COURTESY PHOTO |  Young explorers check out a bluebird box.
COURTESY PHOTO |
Young explorers check out a bluebird box.

No cavities! That’s great news when you come out of your dentist’s office! But sometimes cavities are a good thing. In fact, sometimes there are not enough of them. Learn when — and why — from Mashomack Preserve’s Dr. Bill Zitek on May 16 at 7 p.m. at Friday Night Dialogues at the Library.

Cavities, he will explain, are necessary nest sites for birds that have adapted to them. And satisfactory ones are hard to come by when old or storm-damaged trees, which offer some of the best nesting sites, are found unsightly and cut down.

Dr. Zitek will discuss loss of habitat — one of the greatest challenges to many species today — and how the cooperative efforts of thousands of individuals have met that challenge and are restoring a species on the brink of extinction.

Bird numbers in general have been dropping every year. Many Islanders have noticed that birds seen routinely in our meadows years ago have disappeared. The eastern bluebird was one of these. Many people under the age of 40 have never even seen one. But that’s changing. In recent years, the Nest Box Project at Mashomack has helped markedly increase the bluebird population on the East End, contributing to the dramatic rise in the bluebird population throughout the U.S. at a rate of almost seven percent a year.

Dr. Zitek will be at the library to tell the story of this program — a tale of local volunteers who have built artificial cavities called nest boxes and set them out in trails. It is one of the most impressive success stories about restoring a species nearing extinction.

# Records:
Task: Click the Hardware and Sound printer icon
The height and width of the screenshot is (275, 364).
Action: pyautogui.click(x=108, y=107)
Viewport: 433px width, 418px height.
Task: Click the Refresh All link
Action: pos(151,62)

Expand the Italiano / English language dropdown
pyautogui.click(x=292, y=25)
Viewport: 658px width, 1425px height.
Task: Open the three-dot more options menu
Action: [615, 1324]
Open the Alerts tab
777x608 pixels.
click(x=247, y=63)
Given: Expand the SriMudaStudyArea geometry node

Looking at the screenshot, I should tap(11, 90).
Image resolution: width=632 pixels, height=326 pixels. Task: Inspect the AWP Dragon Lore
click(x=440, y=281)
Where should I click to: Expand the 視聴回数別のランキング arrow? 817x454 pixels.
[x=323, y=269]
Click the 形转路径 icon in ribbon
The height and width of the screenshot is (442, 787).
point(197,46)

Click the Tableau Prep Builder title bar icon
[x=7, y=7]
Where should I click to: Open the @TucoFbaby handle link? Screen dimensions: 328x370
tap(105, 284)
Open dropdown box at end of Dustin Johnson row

# Task instructions:
[a] In the article about the bluebird talk, at what yearly rate has the bluebird population across the U.S. been rising?
[b] Write a continuation of the article about the bluebird talk, beginning right after its final sentence.

# Replies:
[a] Almost seven percent a year.

[b]
Dr. Zitek is a veterinarian who owned the North Fork Animal Hospital in Southold for 32 years and now is mostly retired. In 2001 he began volunteering at Mashomack Preserve, part of the Nature Conservancy. At that time he assumed leadership of the Eastern Bluebird Conservation Program and nest box trail, which today has 52 nest boxes that are monitored in weekly rotation by 23 volunteers. Bill has been a trustee of Mashomack Preserve for 11 years and serves as its Science and Wildlife Committee chairman. He lives on Shelter Island with his wife, Mariel.

The Friday Night Dialogues series, held in the Community Room on the library’s lower level is free with donations greatly appreciated.

Coming up: June 13, “Fast Frets, Slow Foods” with Islanders and chef-educators Tom Hashagen and Lisa Shaw; and on June 20, “Two Sisters” novelist Mary Hogan with an introduction by TV’s Bill Persky.